Reactive oxygen species and lipid peroxidation products are not only cytotoxic but may also modulate signal transduction in cells. Accordingly, antioxidants may be considered as modifiers of cellular redox signaling. Therefore, the effects of two novel synthetic antioxidants, analogues of 1,4-dihydropyridine derivatives, cerebrocrast and Z41-74 were analysed in vitro on human osteosarcoma cell line HOS, the growth of which can be modulated by lipid peroxidation. The cells were pretreated with either cerebrocrast or Z41-74 and afterwards exposed to mild, copper induced lipid peroxidation or to 4-hydroxynonenal (HNE), the end product of lipid peroxidation. The results obtained have shown that both antioxidants exert growth modulating effects interfering with the lipid peroxidation. Namely, cells treated with antioxidants showed increased metabolic rate and cell growth, thereby attenuating the effects of lipid peroxidation. Such biomodulating effects of cerebrocrast and Z41-74 resembled growth modulating effects of HNE, suggesting that the antioxidants could eventually promote cellular adaptation to oxidative stress interacting with redox signaling and hydroxynonenal HNE-signal transduction pathways. This may be of particular relevance for better understanding the beneficial role of hydroxynonenal HNE in cell growth control. Therefore, cerebrocrast and Z41-74 could be convenient to study further oxidative homeostasis involving lipid peroxidation.

Effect of new and known 1,4-dihydropyridine derivatives on blood glucose levels in normal and streptozotocin-induced diabetic rats.

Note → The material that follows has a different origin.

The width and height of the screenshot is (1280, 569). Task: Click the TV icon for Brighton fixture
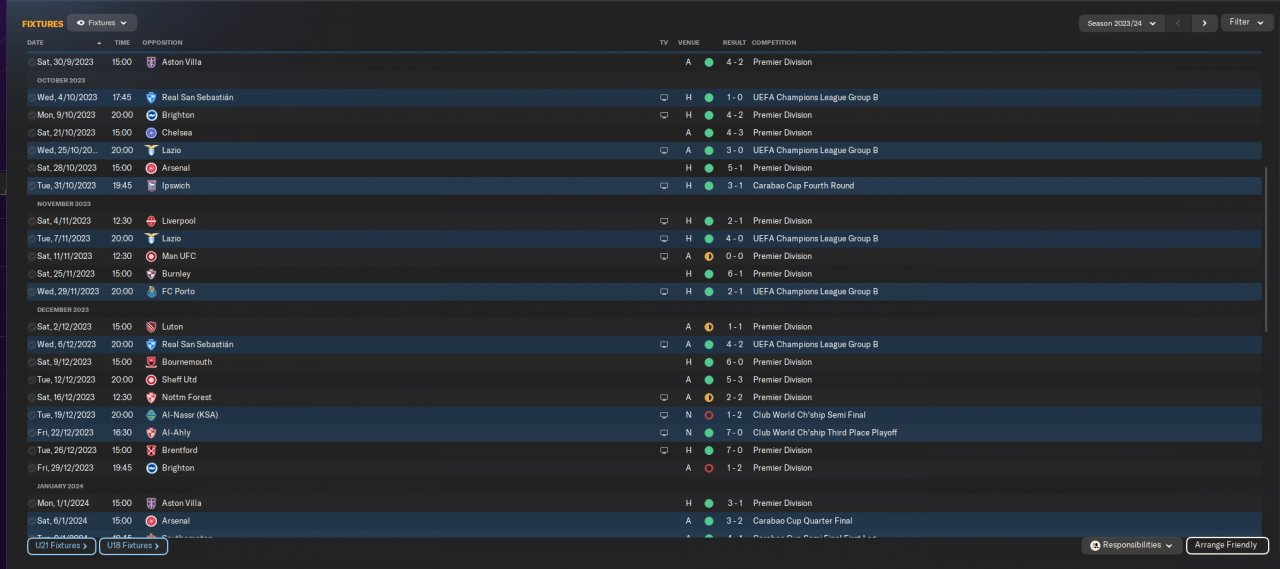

Analysis of the effect of several 1,4-DHP Ca(2+) channel antagonists on experimental and clinical diabetes shows that structurally similar Ca(2+) channel antagonists can exert opposite effects on Ca(2+) influx, glucose homeostasis and insulin secretion. The influence of the Ca(2+) channel antagonists on pancreatic beta cell functions is dependent on lipophilicity, interactions with the cell membrane lipid bilayer, with SNAREs protein complexes in cell and vesicle membranes, with intracellular receptors, bioavailability and time of elimination from several organs and the bloodstream. In the present work we studied the effect at several doses of new compounds synthesized in the Latvian Institute of Organic Synthesis on blood glucose levels in normal and STZ-induced diabetic rats. The compounds tested were: 1,4-DHP derivatives cerebrocrast (1), etaftoron (2), OSI-1190 (3), OSI-3802 (4), OSI-2954 (5) and known 1,4-DHP derivatives: niludipine (6), nimodipine (7) and nicardipine (8) which possess different lipophilicities. Analysis of the structure-function relationships of the effect of 1,4-DHP derivatives on glucose metabolism showed that cerebrocrast could evoke qualitative differences in activity. Insertion of an OCHF(2) group in position 2 of the 4-phenylsubstituent and propoxyethylgroup R in ester moieties in positions 3 and 5 of the DHP structure, as well as an increase in the number of carbon atoms in the ester moiety, significantly modified the properties of the compound. Thereby cerebrocrast acquired high lipophilicity and membranotropic properties. Cerebrocrast, in a single administration at low doses (0.05 and 0.5 mg x kg(-1), p.o.), significantly decreased the plasma level of glucose in normal rats and in STZ-induced diabetic rats returned plasma glucose to basal levels. This effect was characterized by a slow onset and a powerful long-lasting influence on glucose metabolism, especially in STZ-induced diabetic rats.